24No granel, as espigas são armazenadas ora com o folhelho (Arrifes), ora já descamisadas (Bretanha, Água Retorta, etc.). Em certos casos, elas ficam a monte, e são então totalmente descamisadas (porque vão para ali já secas); mais frequentemente, contudo, conservam-lhes parte do folhelho (virando-o para trás, do avesso) de modo a poderem ser armazenadas em manchos, para permitir certas formas normais de arrumação. Nos exemplos mais característicos, elas dispõem-se, assim preparadas, em painéis, ou serras (Feteiras do Sul); em Água Retorta, nesta mesma ordem de ideias, o granel era atravessado por quatro linhas de quatro prumos cada, que, tal como vimos no exemplo da Ajuda, em baixo pousavam simplesmente no soalho, e no alto eram amarradas com vimes aos caibros do telhado, os dois centrais a meio do comprimento destes, os outros dois juntos às paredes do granel; os manchos de espigas eram dispostos segundo cada linha de prumos: as três primeiras fiadas de manchos assentavam directamente no soalho; de seguida, passava-se uma cana que se entrecruzava nos prumos verticais e que se empurrava para baixo, até encostar àquela fiada de manchos; sobre esta dispunha-se segunda série de três fiadas de manchos, e de novo outra cana – e assim sucessivamente até ao alto, formando desse modo painéis compactos de dupla face de espigas descamisadas, presas pela base do folhelho (fig. 190). Esses painéis, ou empenas, ficam afastados uns dos outros o espaço suficiente para permitir o conveniente arejamento do granel, em média cerca de 1 palmo, conforme as condições do edifício e a quantidade de milho armazenado. Em certos casos, pouco significativos e aliás raros, as espigas armazenavam-se no granel pendurando os manchos de certos elementos da armação da cobertura (Feteiras do Sul).

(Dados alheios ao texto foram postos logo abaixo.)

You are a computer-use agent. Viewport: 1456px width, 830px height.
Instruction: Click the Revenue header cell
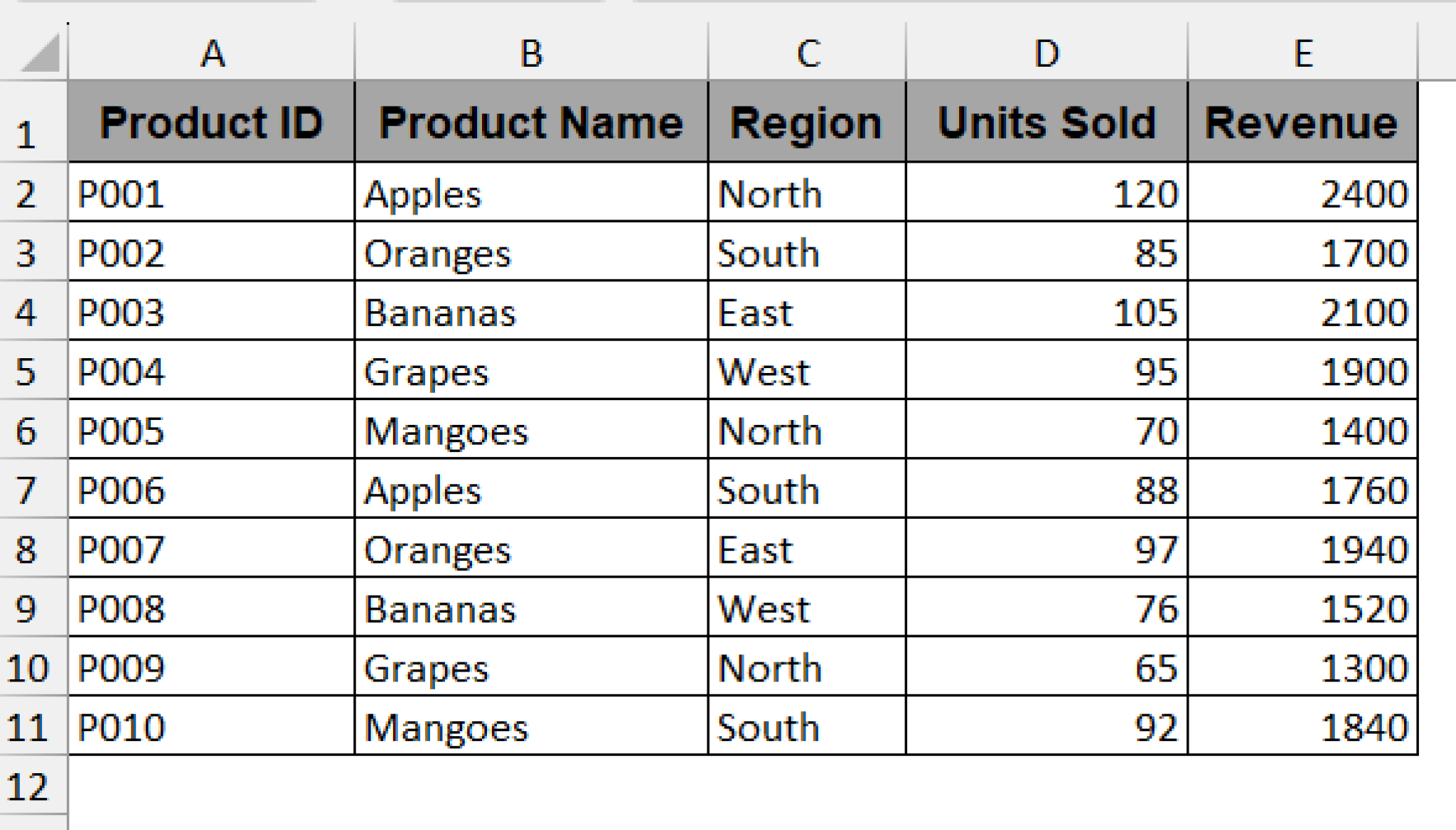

25O granel ocorre – ou ocorria – principalmente na ilha de S. Miguel, só ou a par com os outros sistemas, e sobretudo na área ocidental da ilha, nos Arrifes, na Relva, na Candelária e Feteiras (onde porém predominava, sobre esses outros sistemas), na Bretanha, etc., e sendo raro na área oriental, onde falta mesmo totalmente em muitas partes14.
26Como singelos elementos decorativos, usam-se em certos casos tábuas de vista nos remates das empenas do telhado, e pináculos de madeira nos topos do cume (Candelária); e não raro o tabuado do pequeno edifício é pintado, ou aceado, exteriormente, por vezes a branco e verde (Ajuda).
27De entre os vários sistemas de secagem e armazenagem de cereais, e nomeadamente do milho, conhecidos nas ilhas, o granel é o mais caro, e por isso são poucas as unidades agrícolas que o possuem.
28b) Barracos – Os barracos, diferentemente do granel, são instalações abertas, destinadas apenas à secagem e armazenagem do milho; mas, como o granel, são também montados sobre pés altos ou esteios. Sem paredes fechadas, eles são constituídos por uma armação de madeira de estrutura rectangular e lados formados por painéis de prumos verticais e ripas horizontais, e recoberta por um tejadilho de duas águas; as espigas ficam com o folhelho (apenas duas ou três folhas, se esfolham, para formação dos manchos e sua amarração ao barraco), e na sua maior parte voltadas para o exterior, expostas ao sol, à chuva, ao frio e ao calor, e à humidade.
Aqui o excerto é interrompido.